*** DATA SHOWN ***

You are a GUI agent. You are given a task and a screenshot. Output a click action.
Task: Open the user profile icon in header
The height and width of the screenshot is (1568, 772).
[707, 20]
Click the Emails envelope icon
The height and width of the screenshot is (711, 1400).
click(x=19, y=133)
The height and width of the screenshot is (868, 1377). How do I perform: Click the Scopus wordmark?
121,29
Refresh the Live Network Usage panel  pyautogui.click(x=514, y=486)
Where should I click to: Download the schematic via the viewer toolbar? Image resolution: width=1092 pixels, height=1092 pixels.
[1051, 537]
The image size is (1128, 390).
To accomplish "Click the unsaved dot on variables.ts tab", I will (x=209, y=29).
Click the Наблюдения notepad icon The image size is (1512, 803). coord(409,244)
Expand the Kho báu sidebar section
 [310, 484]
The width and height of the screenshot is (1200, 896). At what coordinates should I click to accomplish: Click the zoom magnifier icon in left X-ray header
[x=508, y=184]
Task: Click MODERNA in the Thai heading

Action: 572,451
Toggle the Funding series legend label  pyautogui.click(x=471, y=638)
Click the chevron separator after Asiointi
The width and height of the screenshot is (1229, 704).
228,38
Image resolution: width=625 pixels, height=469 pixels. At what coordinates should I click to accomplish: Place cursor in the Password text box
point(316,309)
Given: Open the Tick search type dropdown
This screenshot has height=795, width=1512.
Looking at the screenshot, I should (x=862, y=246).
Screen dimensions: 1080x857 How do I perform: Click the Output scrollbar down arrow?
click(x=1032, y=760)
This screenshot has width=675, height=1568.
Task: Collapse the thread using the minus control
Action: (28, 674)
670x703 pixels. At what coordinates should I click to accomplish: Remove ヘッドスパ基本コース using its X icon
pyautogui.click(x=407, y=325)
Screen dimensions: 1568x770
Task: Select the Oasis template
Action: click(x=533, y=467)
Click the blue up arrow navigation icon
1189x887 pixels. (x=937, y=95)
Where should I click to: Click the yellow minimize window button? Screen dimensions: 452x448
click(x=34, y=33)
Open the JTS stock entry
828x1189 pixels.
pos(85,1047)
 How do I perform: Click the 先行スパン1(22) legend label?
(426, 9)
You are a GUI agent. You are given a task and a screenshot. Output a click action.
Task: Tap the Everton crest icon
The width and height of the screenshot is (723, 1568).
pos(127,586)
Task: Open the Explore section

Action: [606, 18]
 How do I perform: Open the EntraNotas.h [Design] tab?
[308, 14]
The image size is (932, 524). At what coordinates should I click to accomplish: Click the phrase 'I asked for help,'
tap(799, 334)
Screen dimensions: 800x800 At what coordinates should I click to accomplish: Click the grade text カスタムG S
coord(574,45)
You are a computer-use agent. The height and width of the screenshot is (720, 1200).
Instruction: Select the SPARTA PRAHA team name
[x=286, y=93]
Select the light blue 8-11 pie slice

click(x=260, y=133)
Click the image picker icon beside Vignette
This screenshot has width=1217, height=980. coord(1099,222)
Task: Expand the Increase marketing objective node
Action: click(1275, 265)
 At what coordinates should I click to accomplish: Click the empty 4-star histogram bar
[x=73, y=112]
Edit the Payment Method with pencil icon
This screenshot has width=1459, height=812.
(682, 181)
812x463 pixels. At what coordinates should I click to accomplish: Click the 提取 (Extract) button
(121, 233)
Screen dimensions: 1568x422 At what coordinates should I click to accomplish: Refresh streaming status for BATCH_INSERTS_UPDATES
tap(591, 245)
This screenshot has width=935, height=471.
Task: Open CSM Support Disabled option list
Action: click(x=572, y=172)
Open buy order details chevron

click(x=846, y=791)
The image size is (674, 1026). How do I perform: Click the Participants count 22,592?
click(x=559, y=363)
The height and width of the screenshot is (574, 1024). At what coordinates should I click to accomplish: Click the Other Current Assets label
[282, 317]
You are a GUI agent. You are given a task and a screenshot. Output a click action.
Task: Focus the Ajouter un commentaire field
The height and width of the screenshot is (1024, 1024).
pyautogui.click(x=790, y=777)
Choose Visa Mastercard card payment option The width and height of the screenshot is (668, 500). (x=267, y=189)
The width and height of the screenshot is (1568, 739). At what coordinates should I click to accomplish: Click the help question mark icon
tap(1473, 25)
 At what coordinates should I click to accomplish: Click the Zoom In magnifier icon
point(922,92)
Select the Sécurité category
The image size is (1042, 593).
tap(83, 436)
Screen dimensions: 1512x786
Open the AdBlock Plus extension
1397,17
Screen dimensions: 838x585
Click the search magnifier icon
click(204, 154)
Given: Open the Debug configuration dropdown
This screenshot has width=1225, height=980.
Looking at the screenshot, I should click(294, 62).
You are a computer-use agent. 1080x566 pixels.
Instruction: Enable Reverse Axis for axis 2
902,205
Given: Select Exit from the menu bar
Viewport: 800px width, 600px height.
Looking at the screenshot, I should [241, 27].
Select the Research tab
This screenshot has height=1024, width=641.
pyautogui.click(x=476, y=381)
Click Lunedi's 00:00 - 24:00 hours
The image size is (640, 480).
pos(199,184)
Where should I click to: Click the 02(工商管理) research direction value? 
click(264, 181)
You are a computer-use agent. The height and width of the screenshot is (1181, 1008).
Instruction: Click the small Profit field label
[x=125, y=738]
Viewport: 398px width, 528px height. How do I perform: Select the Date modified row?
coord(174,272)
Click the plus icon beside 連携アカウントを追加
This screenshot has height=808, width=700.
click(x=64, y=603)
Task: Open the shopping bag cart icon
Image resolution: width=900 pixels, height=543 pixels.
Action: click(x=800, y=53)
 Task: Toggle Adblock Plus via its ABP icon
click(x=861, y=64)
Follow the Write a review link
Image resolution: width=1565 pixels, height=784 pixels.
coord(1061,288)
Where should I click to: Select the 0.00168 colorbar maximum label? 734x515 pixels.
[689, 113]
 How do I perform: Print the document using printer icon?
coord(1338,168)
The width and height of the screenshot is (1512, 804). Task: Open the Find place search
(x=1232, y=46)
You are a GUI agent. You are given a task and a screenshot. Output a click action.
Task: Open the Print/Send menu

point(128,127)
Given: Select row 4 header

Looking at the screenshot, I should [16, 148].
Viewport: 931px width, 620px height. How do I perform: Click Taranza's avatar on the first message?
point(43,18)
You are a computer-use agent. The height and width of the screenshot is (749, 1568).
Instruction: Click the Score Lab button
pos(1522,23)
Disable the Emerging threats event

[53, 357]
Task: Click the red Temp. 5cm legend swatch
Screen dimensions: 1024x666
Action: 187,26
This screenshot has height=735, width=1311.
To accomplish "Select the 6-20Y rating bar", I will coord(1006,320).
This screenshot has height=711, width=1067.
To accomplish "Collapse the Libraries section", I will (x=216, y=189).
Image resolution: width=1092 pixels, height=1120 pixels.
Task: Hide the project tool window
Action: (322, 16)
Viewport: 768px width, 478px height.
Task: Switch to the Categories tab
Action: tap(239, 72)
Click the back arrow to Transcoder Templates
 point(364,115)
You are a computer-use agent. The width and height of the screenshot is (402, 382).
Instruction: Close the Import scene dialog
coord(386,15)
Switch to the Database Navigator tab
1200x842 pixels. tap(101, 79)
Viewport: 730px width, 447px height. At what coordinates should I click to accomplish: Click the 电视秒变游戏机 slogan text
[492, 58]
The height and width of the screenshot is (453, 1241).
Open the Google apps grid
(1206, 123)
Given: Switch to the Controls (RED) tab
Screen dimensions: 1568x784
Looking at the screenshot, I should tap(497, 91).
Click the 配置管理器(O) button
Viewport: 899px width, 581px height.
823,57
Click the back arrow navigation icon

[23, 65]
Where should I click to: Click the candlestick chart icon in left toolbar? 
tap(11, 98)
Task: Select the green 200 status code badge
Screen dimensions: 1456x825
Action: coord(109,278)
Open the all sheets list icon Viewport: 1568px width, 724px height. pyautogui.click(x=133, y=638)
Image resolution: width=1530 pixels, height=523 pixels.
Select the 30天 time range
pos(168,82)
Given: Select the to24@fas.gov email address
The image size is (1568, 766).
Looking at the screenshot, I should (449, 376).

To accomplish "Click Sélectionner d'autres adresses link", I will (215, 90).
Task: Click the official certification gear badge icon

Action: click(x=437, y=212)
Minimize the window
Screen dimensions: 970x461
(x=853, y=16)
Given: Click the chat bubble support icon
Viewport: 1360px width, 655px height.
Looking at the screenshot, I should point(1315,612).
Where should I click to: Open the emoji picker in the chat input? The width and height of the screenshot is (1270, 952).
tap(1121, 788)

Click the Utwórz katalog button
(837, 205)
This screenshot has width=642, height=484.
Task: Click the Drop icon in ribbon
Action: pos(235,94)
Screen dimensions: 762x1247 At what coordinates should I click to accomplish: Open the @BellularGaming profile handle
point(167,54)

***

## [WORK TO COMPLETE]
Everything above from the line containing "The image size is (932, 524)." down to the line containing "is (720, 1200)." should be copied exactly, both end lines included, and nothing else.

## [ANSWER TO THIS EXERCISE]
The image size is (932, 524). At what coordinates should I click to accomplish: Click the phrase 'I asked for help,'
tap(799, 334)
Screen dimensions: 800x800 At what coordinates should I click to accomplish: Click the grade text カスタムG S
coord(574,45)
You are a computer-use agent. The height and width of the screenshot is (720, 1200).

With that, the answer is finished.